Output the lines below exactly, please, from the first line until the line with "The image size is (2239, 1623).", counting both.

════════════════════

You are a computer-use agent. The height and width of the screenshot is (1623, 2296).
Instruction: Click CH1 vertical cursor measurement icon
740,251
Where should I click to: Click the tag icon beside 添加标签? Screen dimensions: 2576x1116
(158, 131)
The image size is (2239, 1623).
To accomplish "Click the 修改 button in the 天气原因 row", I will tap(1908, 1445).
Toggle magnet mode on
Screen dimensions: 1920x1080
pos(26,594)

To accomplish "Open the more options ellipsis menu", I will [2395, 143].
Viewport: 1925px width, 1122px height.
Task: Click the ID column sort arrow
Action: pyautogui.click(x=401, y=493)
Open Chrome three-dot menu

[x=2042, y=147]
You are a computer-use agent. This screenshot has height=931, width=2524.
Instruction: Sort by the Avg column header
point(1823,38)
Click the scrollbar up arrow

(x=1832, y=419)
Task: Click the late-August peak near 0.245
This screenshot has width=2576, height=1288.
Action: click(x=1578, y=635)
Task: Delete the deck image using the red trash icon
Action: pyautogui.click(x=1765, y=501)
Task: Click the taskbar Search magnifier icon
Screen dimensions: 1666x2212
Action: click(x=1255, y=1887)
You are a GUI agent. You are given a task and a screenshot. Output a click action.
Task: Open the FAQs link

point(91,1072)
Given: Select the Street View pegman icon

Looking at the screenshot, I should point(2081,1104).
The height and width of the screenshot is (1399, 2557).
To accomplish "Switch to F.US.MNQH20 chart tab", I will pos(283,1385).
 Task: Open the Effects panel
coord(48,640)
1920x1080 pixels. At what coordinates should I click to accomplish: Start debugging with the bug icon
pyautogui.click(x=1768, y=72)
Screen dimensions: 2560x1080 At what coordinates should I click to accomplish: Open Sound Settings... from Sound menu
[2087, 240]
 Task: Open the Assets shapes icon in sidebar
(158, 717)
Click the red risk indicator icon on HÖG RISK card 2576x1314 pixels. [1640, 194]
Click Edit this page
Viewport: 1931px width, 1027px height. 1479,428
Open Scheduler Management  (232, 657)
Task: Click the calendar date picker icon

════════════════════

[TASK OUTPUT]
You are a computer-use agent. The height and width of the screenshot is (1623, 2296).
Instruction: Click CH1 vertical cursor measurement icon
740,251
Where should I click to: Click the tag icon beside 添加标签? Screen dimensions: 2576x1116
(158, 131)
The image size is (2239, 1623).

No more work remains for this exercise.